BEGIN Input data

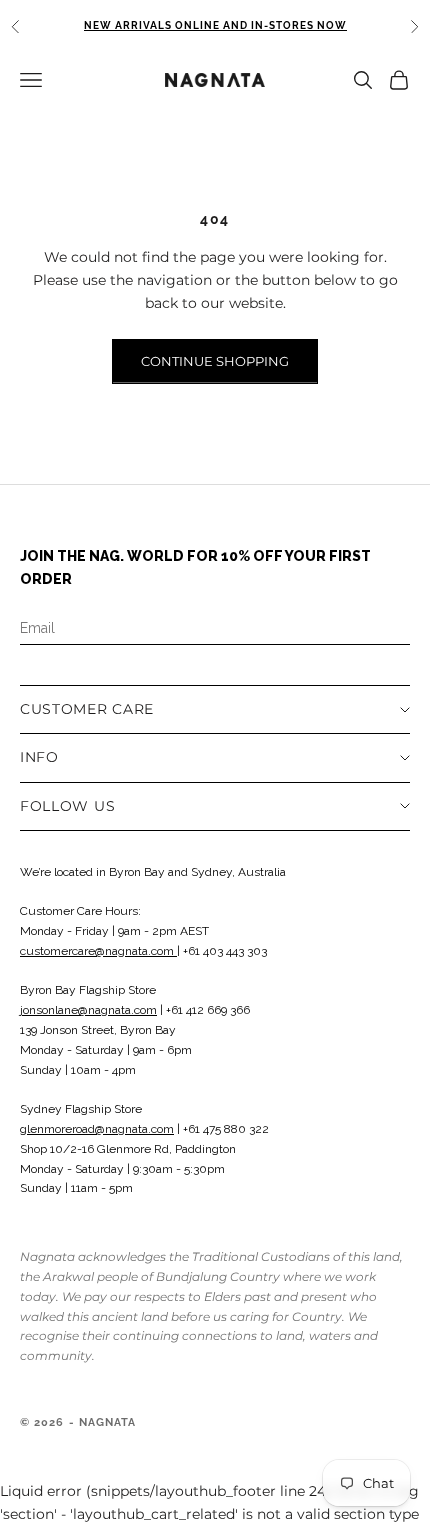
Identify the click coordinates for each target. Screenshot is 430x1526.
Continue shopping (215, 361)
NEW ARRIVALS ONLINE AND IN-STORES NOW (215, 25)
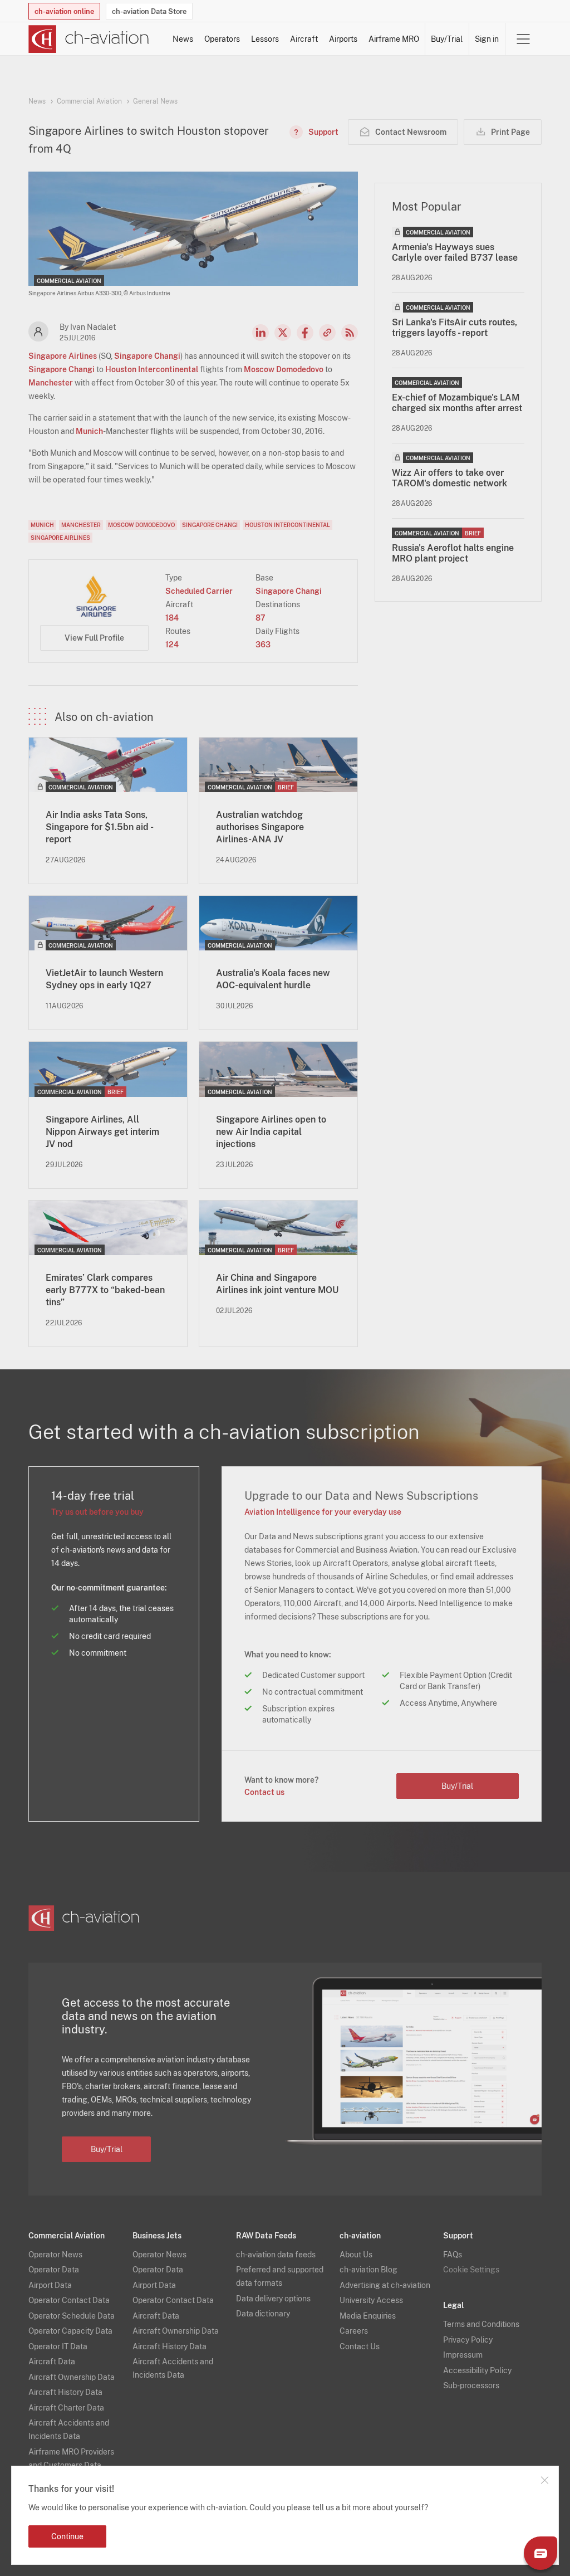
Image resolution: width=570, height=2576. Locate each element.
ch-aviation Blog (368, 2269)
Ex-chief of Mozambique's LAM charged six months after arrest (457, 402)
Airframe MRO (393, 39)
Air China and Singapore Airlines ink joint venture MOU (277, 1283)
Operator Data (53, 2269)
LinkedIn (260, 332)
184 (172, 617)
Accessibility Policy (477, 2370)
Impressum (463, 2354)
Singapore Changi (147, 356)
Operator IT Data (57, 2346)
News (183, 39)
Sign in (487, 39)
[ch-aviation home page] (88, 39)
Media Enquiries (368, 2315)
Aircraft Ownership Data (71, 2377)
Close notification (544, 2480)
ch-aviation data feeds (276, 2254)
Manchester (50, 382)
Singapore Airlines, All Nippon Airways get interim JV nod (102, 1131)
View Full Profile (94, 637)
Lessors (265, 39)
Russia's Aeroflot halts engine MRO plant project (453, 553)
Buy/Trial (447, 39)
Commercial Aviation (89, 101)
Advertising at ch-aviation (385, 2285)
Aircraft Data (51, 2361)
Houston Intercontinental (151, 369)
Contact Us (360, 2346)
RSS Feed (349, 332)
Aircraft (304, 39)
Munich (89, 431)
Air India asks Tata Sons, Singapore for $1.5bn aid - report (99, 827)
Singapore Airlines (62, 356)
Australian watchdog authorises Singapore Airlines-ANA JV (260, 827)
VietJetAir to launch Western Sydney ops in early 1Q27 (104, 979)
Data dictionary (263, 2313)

END Input data
BEGIN Input data

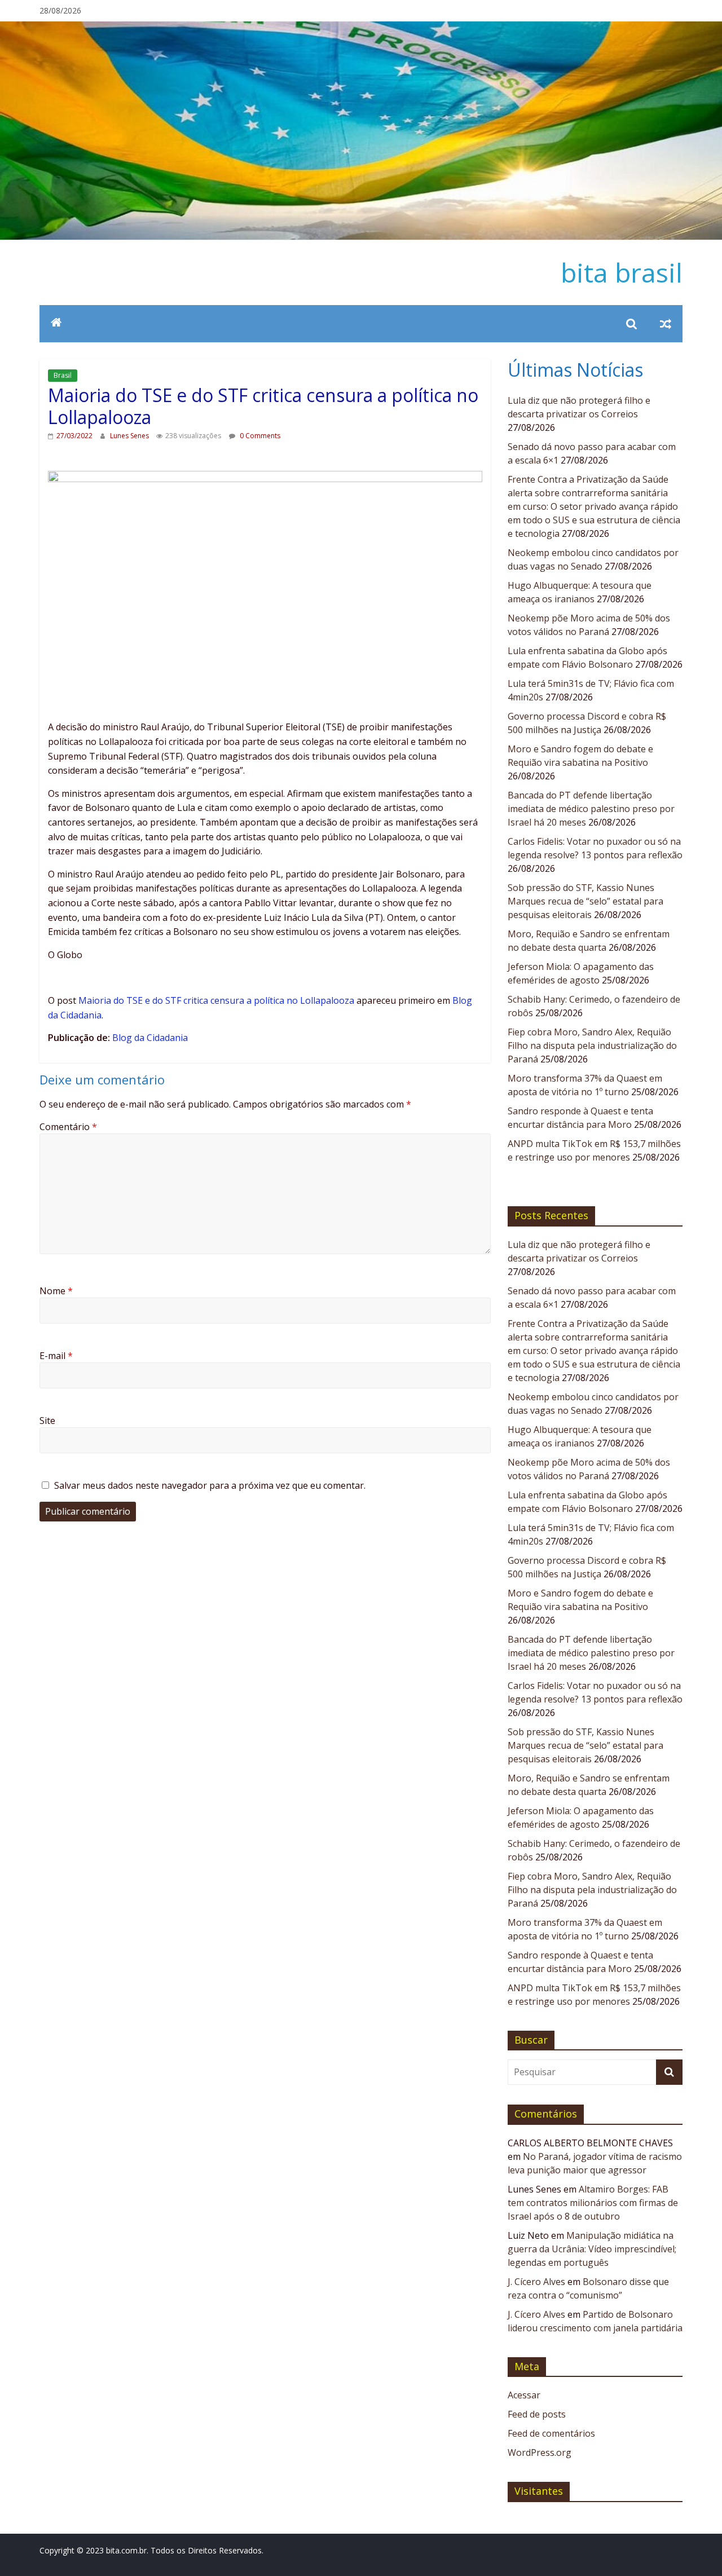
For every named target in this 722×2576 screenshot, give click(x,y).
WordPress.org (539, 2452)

END Input data

Scan the listing and report each line where the word "click" shows up.

--- Response box ---
Identify the click coordinates for each target. Screenshot is 430x1526.
For every named target in this 722×2576 screenshot, give click(x,y).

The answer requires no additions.